We are always improving our infrastructure, it increases our grain quality and consistency, and it makes receiving larger amounts of grain easier and more efficient for our farmers. These improvements began at the start of the year when we built four more 220-ton silos... further increasing our storage capacity and our ability to explore new varieties. (Learn more: What is Varietal Exploration in Malting?)
Building silos is the simple part of this process, the more complicated process is getting the highest quality barley quickly cleaned and prepped for its storage in these silos. Our first step in making this happen was to get all of our equipment underneath the same roof.
When a truck comes in from the fields the grain will first go through a scalper before heading to storage. The scalper is a mechanical method for removing waste material, foreign material, and chaff. All of this extra material could compromise our ability to store this grain long term so it’s important to remove it quickly without slowing down the rest of the grain receiving. Furthermore, by removing this material we get an accurate weight of the grain we take in and we can pay the farmer of the usable barley.

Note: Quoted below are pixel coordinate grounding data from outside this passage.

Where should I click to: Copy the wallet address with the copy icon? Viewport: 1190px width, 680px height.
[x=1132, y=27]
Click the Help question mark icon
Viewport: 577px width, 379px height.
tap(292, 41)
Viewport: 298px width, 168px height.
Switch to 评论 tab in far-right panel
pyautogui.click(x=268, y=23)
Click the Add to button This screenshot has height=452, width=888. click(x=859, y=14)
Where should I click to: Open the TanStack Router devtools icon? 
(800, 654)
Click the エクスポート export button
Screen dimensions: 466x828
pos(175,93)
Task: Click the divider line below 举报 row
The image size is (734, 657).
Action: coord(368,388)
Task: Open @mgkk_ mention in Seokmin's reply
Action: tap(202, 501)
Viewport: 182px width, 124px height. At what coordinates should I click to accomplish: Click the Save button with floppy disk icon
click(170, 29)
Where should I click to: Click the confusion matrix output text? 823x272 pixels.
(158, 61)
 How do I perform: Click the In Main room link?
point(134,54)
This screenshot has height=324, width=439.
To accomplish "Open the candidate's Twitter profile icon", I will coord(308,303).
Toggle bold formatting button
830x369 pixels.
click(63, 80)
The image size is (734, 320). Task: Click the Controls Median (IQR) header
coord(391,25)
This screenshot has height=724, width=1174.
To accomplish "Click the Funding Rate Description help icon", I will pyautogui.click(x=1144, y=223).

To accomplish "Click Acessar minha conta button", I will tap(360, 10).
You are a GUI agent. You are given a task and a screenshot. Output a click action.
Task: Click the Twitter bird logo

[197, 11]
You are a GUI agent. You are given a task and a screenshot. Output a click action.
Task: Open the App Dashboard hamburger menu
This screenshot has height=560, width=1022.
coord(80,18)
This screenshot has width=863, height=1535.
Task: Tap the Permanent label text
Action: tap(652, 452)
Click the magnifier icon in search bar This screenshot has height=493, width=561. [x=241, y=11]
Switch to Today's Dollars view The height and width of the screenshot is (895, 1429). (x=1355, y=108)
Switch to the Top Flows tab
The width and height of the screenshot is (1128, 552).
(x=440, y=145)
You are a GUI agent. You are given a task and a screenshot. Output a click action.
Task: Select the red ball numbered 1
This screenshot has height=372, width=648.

Once we are ready to start malting the grain we pull it from the silos and begin a thorough cleaning/ sorting process that will make the grain “malt ready”.
1st- The grain drops through a debearder that removes the awns from the barley (an awn is a bristle-like appendage growing from the ear of the barley). The awn's spikes and sharp edges serve a purpose—to stick and hold fast to surfaces so that they can spread their seeds to surrounding areas.
2nd- After the debearding process, the grain drops through the indent. The purpose of the indent is to remove cracked kernels, thus producing more uniform malting barley.
3rd- The barley travels through the Q Sage, which is our grain sorting system. The grain falls through several layers of shaking screens, which sorts out the largest material, then the grain that is perfect for malting and lastly removes the “smalls” which will become animal feed.
This entire system is also supported by our outdoor infrastructure, which consists of hundreds of feet of conveyors and a dust collection baghouse that keeps the facility clean. All these steps and all of this customization ensures that we produce the highest quality malt year after year. With our largest harvest ever just a few weeks away, all of the improvements we have made should also make it our most efficient harvest yet! It is no easy task to take in some 3000 tons of malt in a window that only lasts a couple of weeks but we are excited and eager to see our hard work in action.